My physics book when providing proof of the electric potential of a disk tells me that the area of a ring with radius R' and width dR' is 2 \pi R'dR'

The problem is, I have no idea how he arrives at this conclusion. Here is my attempt:
A = \pi (R'+dR')^2 - PiR'^2\\ A = \pi(R'^2 + dR'^2 + 2R'dR') - \pi R'^2 \\ A = \pi dR'^2 + 2 \pi R' dR'
Which is, of course, different from what my book says:
A = \pi dR'^2 + 2 \pi R' dR' \neq 2 \pi R'dR'

 

[dipole]

Notice that dR'^2 is the square of an infinitesimal quantity, which we take to be zero. So your derivation works out.

 

[Office_Shredder]

When doing infinitesimal proofs like this any squared terms are negligible - for example your dR'^2 should be thrown out.

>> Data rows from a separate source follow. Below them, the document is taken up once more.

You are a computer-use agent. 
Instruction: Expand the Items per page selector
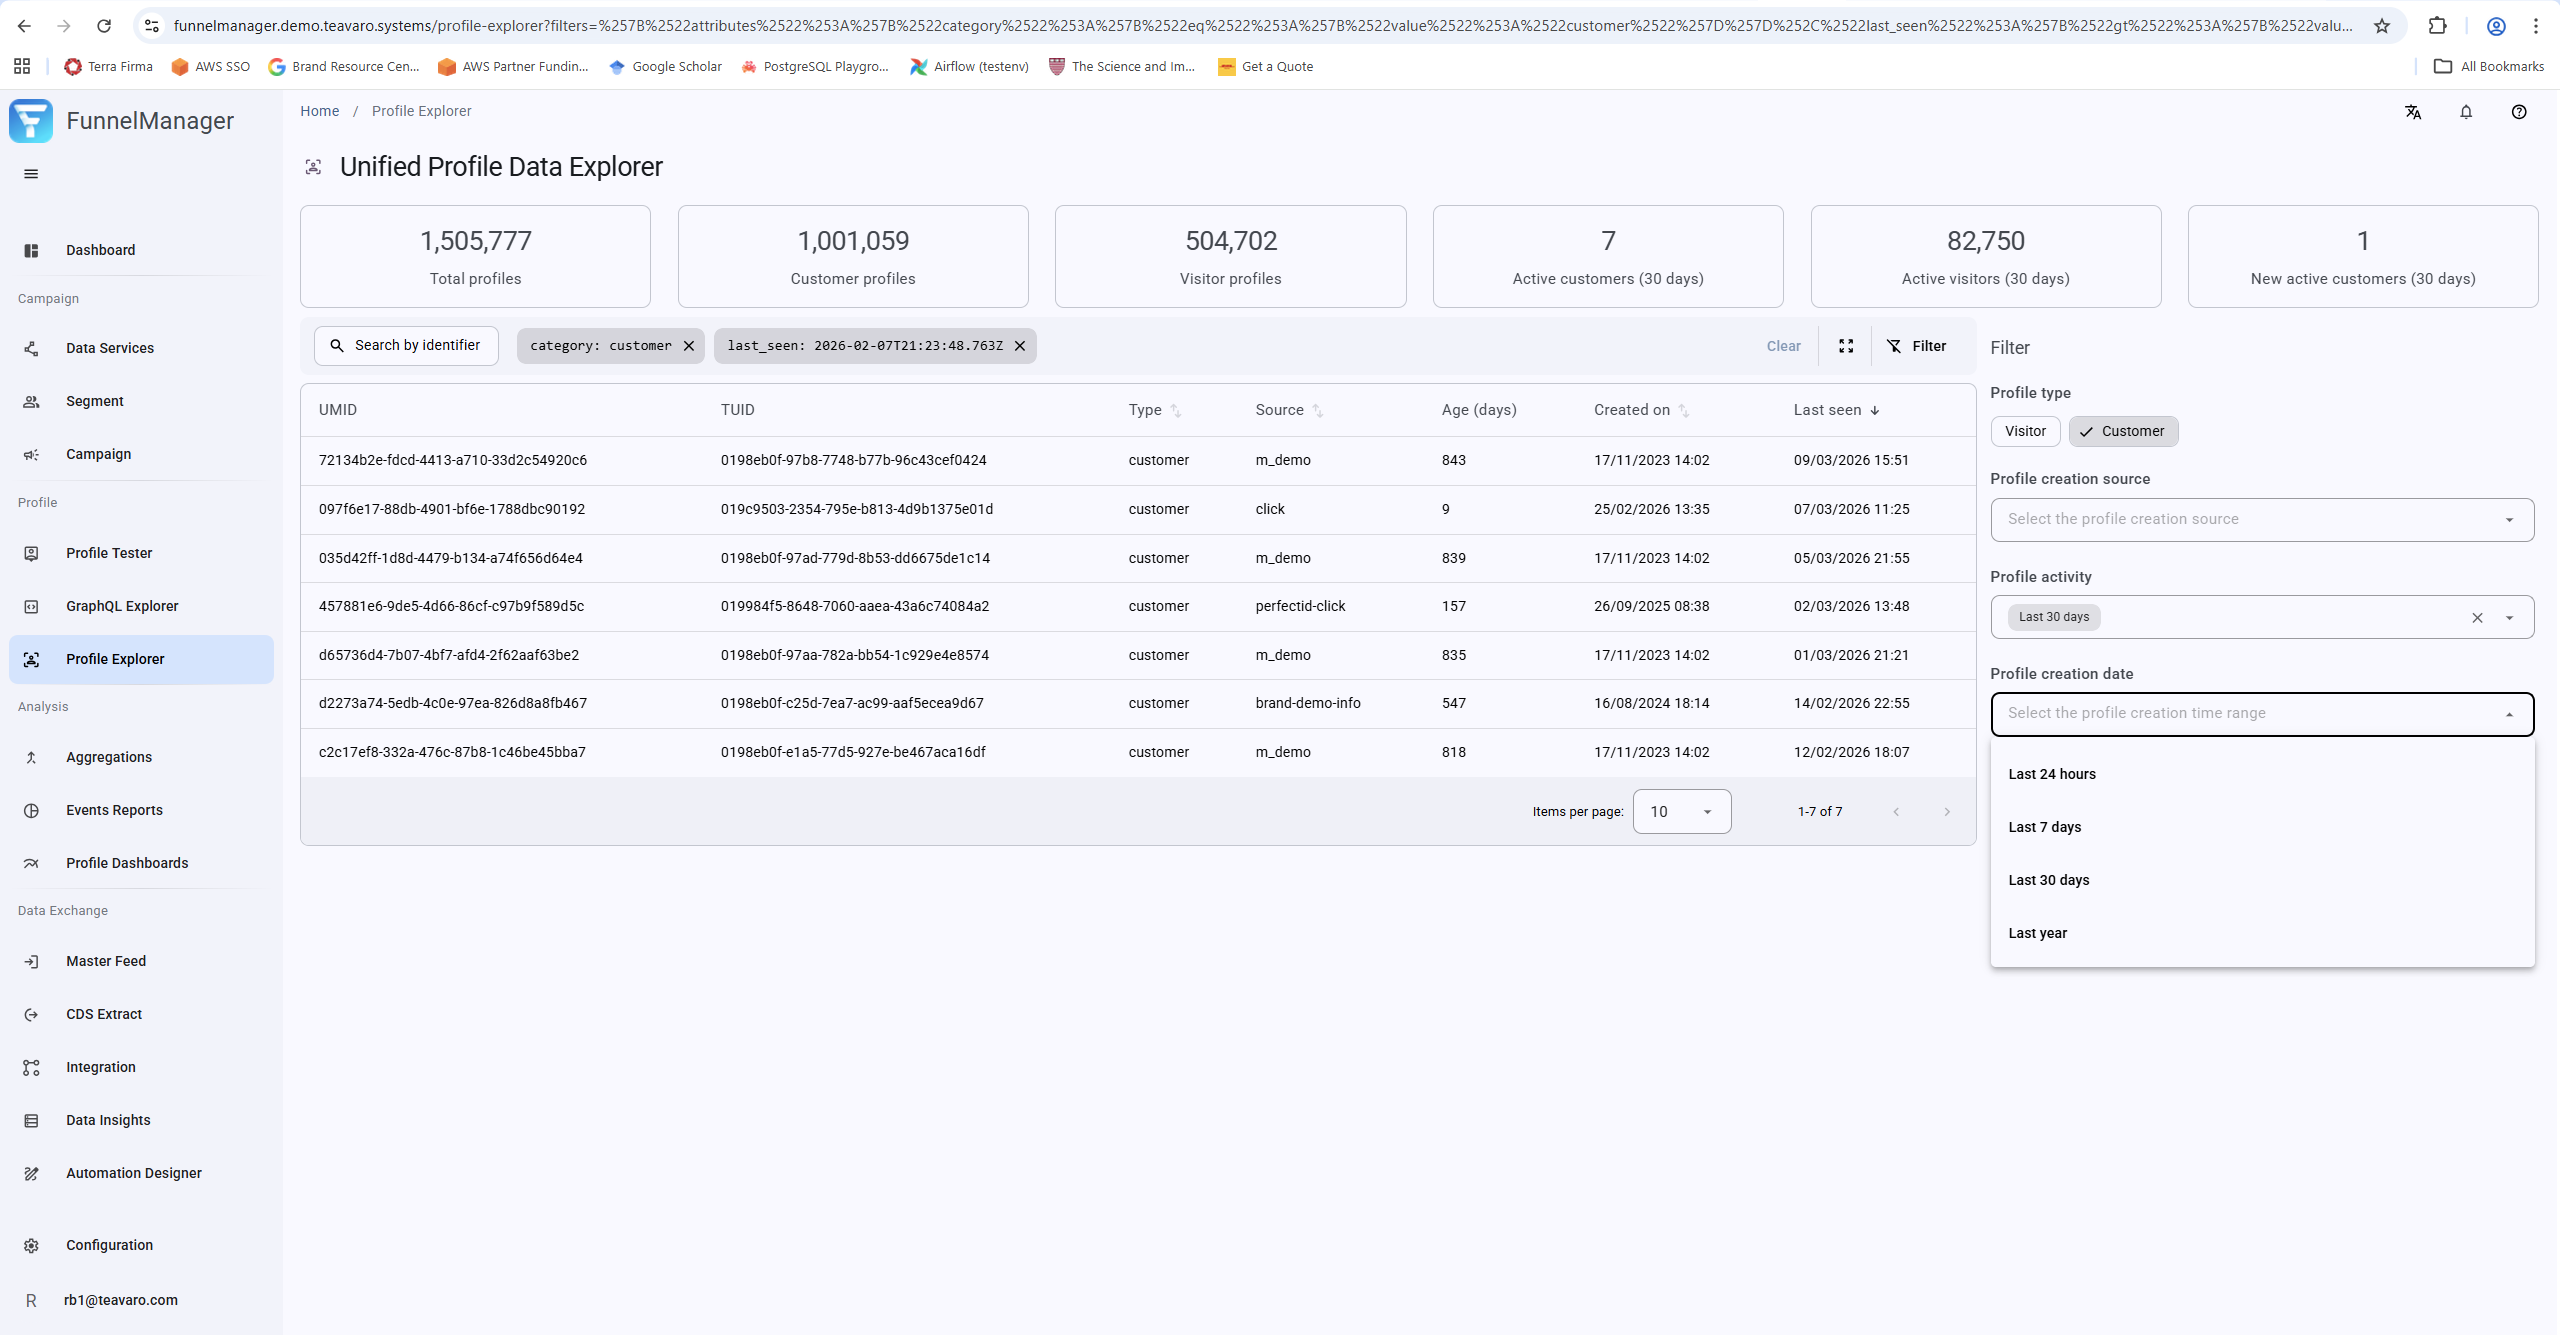click(x=1681, y=812)
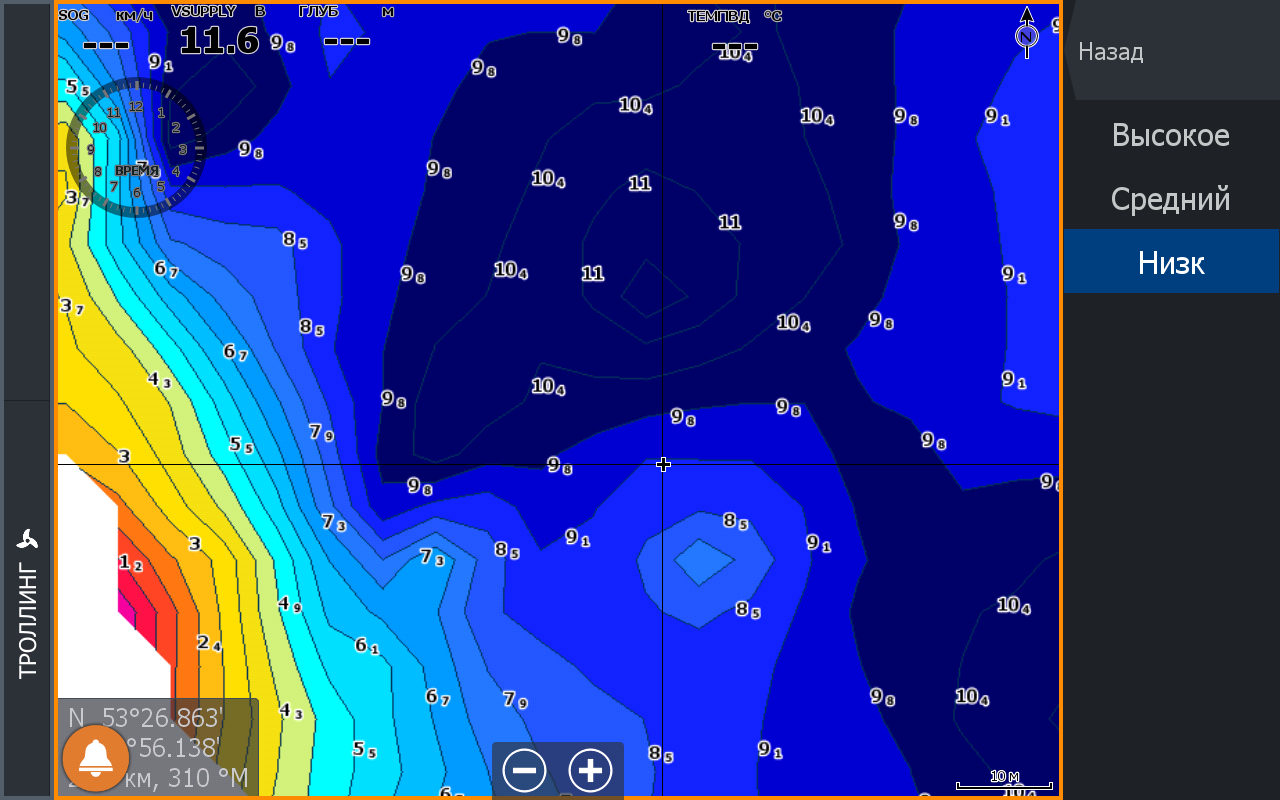Click the cursor crosshair at chart center
Screen dimensions: 1280x800
(663, 464)
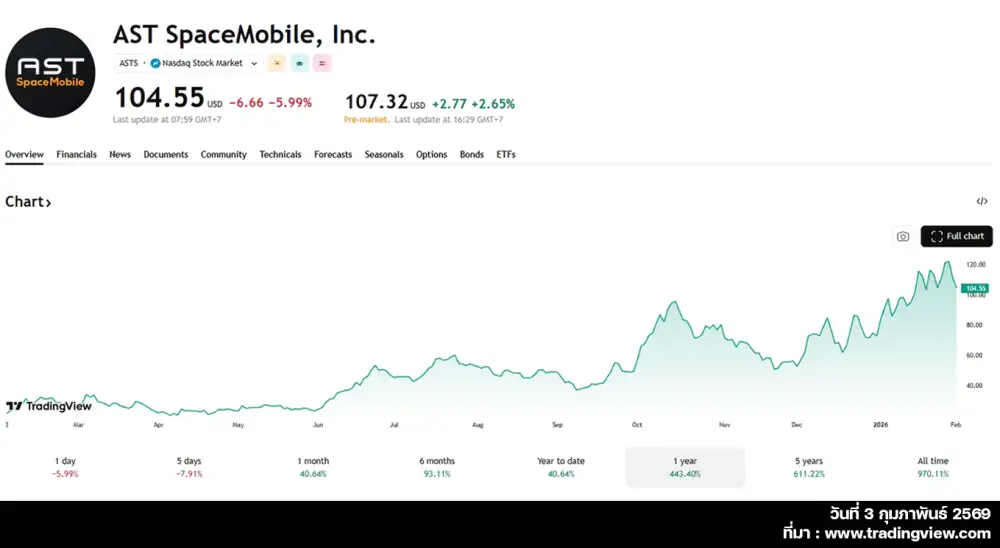Click the orange sun badge icon
Image resolution: width=1000 pixels, height=548 pixels.
pyautogui.click(x=276, y=63)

An alternate way to see the result is if you cut the ring and lay it out flat it's a rectangle (almost) with side lengths easily calculated.

 

[LCKurtz]

I will drop the primes so as not to confuse with the derivative. What your text is using is the differential approximation to the annulus area. You have a circle of area $A=\pi R^2$. The approximate change in area when $R$ is changed by an amount $dR$ is the differential $A'dR = 2\pi R dR$ which approximates the exact change, which you have calculated. For small $dR$ you can ignore the $dR^2$ term.

[Edit] Wow! Two other answers just while I was typing. That's life in PF.

 

[ShizukaSm]

Ohh, I see ! Thanks to you three, that perfectly cleared my doubt.

 

[HallsofIvy]

A disk of radius R has area \pi R^2. A disk of radius R+ dR has area \pi(R+ dR)^2= \pi R^2+ 2\pi RdR+ \pi(dR)^2. The area of the annulus between them is 2\pi RdR+\pi (dR)^2. If dR is much smaller than R, that is approximatelyu 2\pi RdR.